Le Premier ministre sénégalais Ousmane Sonko a annoncé devant l’Assemblée nationale un projet de loi visant à doubler les peines prévues contre les relations homosexuelles. Cette initiative intervient dans un contexte marqué par des arrestations récentes et un débat sensible au sein de la société sénégalaise.

Un projet de loi pour renforcer les sanctions
Lors d’une séance de questions au Parlement, Ousmane Sonko a détaillé les grandes lignes du texte.
Le projet prévoit une peine d’emprisonnement de cinq à dix ans pour toute personne reconnue coupable d’« acte contre-nature ».
Actuellement, la législation en vigueur prévoit une peine allant d’un à cinq ans de prison.
Le chef du gouvernement a indiqué que le texte sera prochainement soumis au vote des députés.
Ainsi, le pouvoir exécutif souhaite renforcer le cadre juridique existant.

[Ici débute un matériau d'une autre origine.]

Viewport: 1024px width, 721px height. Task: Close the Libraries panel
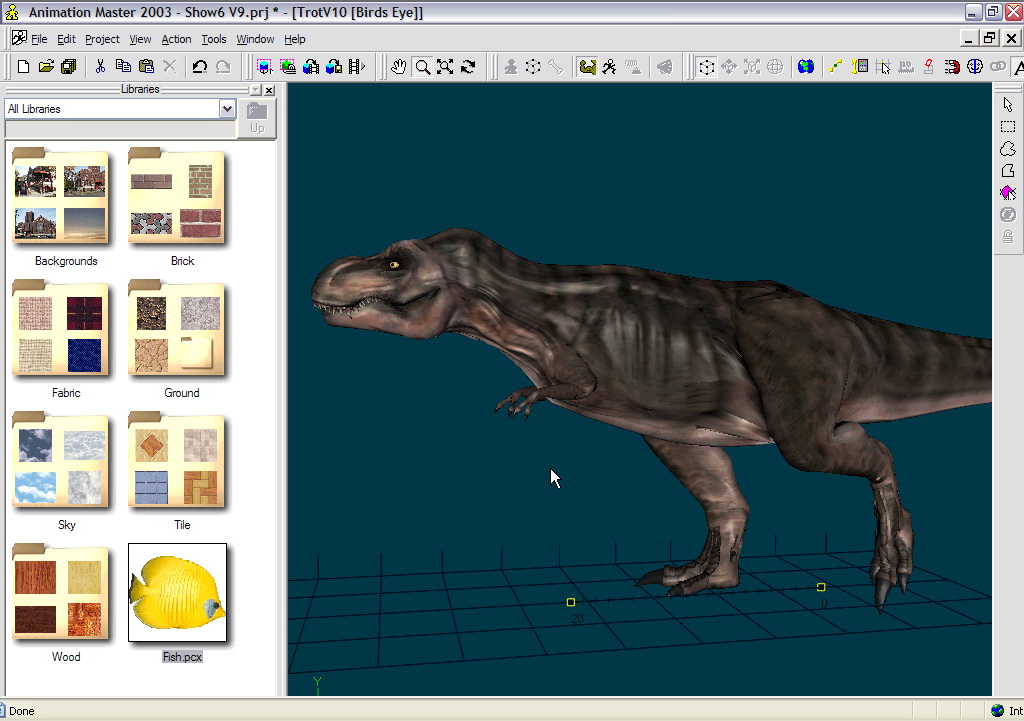point(269,90)
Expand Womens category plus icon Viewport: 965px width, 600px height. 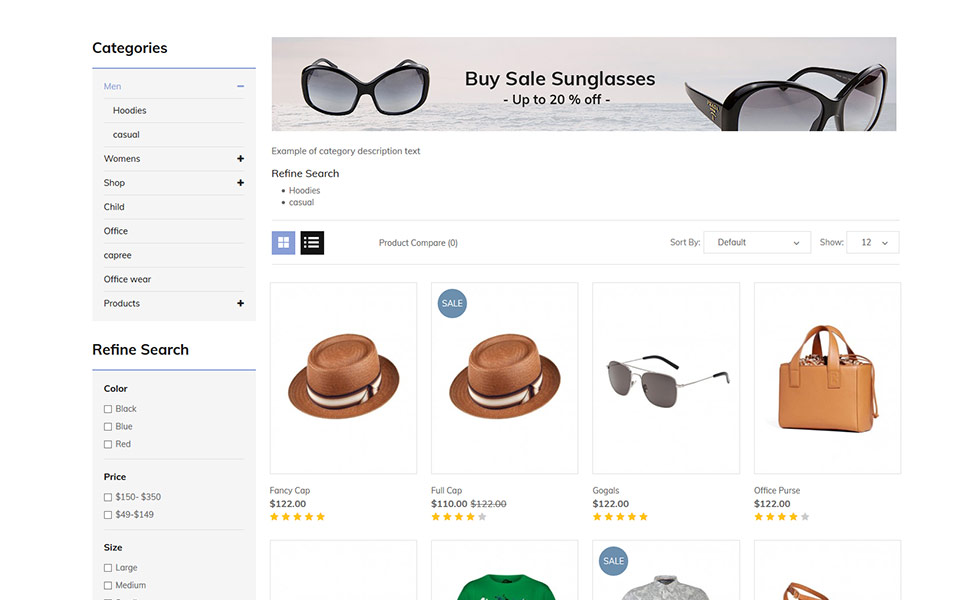[x=240, y=159]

Un climat tendu ces dernières semaines
Le Sénégal traverse une période marquée par plusieurs arrestations liées à des accusations d’homosexualité présumée.
Certaines personnalités publiques figureraient parmi les personnes interpellées.

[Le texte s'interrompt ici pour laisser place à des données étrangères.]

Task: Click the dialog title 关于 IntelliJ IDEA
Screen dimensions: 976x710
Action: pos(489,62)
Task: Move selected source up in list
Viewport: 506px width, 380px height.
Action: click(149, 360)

Ces événements ont ravivé un débat déjà sensible dans ce pays ouest-africain majoritairement musulman.
La question suscite des réactions contrastées au sein de l’opinion publique.
Enjeux politiques et sociaux
Le gouvernement présente ce projet comme une réponse à des préoccupations sociétales exprimées par une partie de la population.
Toutefois, le texte pourrait alimenter des discussions sur les droits fondamentaux et les libertés individuelles.
Le vote à l’Assemblée nationale constituera une étape déterminante.
Il permettra de mesurer le degré de soutien politique à cette réforme.
Dans un contexte régional où les questions de mœurs restent sensibles, le Sénégal se retrouve au cœur d’un débat qui dépasse largement le cadre parlementaire.